Care Standards Act threatens users’ independence, claim charities

The care standards introduced last month could
undermine the learning difficulties white paper Valuing
People
and reduce the flexibility of services, the sector has
warned.

Campaigners and service providers are
concerned that the implementation of the Care Standards Act 2000
will lead to more establishments being registered as care homes
rather than pursuing supported living arrangements.

Charity for vulnerable people Turning Point
told Community Care that this would reduce the
independence of people with learning difficulties as people living
in care homes were not entitled to transitional housing benefit or
the Supporting People grant due to be introduced in April 2003.

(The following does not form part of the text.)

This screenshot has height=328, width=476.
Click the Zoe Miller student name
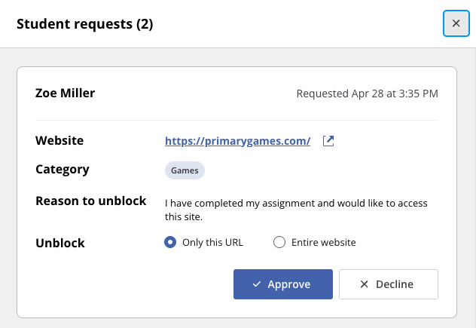(65, 93)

Draft guidance to the act states that
establishments providing accommodation together with nursing or
personal care must be registered as care homes, and must therefore
comply with the national standards. Separate provision of
accommodation and care by different companies will not necessarily
mean that an establishment is not a care home.

“It is not possible to say categorically that,
if a place describes itself as providing very sheltered housing or
extra care, then it will not be registrable as a care home,” the
guidance says.

Equally, if someone is receiving personal care
as a tenant, whether they are considered to be living in their “own
home” and not a care home would depend on indicators such as their
ability to deny entry to others and to choose who provides their
care, the guidance says.

Sue Noakes, development manager for Turning
Point’s northern directorate, said unregistered schemes were needed
in order to implement Valuing People, insisting that the
care standards were “against the principles” of the white
paper.

She said that if homes were unregistered,
users would have their own income “where you can really fit the
service around the individual. But the minute it goes over to
registered, all these things get cut off.”

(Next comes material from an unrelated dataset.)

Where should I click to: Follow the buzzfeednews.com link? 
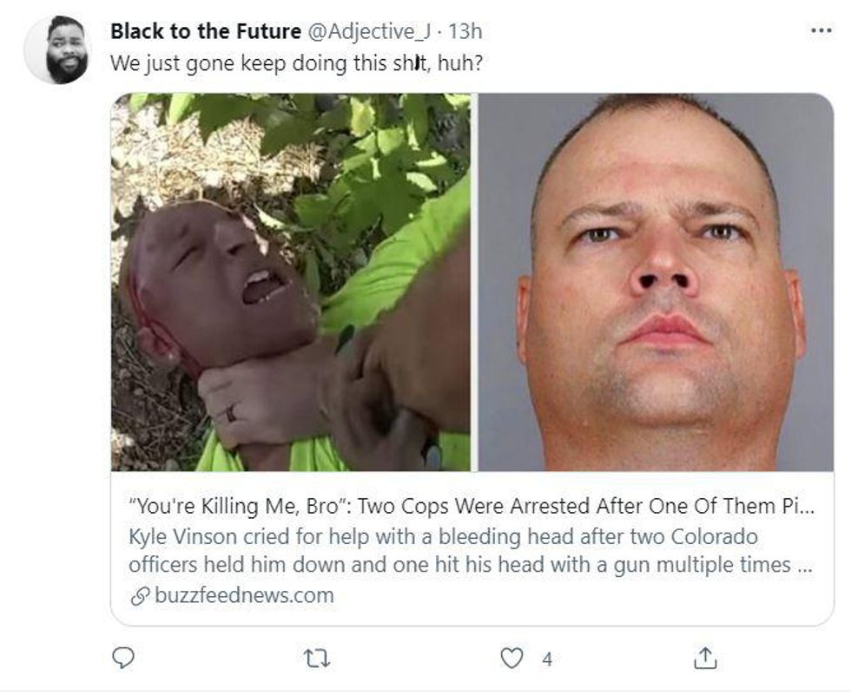[244, 595]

Ken Simons, senior research fellow at the
Norah Fry Centre, predicted that implementing the act would force
people who had taken short cuts to gain access to benefits by
de-registering as care homes to either re-register or ensure they
met the requirements of Supporting People.

“If they are going to be something that’s not
a residential home, it will need to be demonstrably their own
homes. This should make services better,” Simons said.

Rob Greig, the government’s director of
learning difficulty implementation, acknowledged that there were
concerns about the standards, but insisted they had the potential
to be more person-centred than the previous approach. “I am
confident that the impact of the care standards on learning
difficulty services will be overwhelmingly positive,” he said.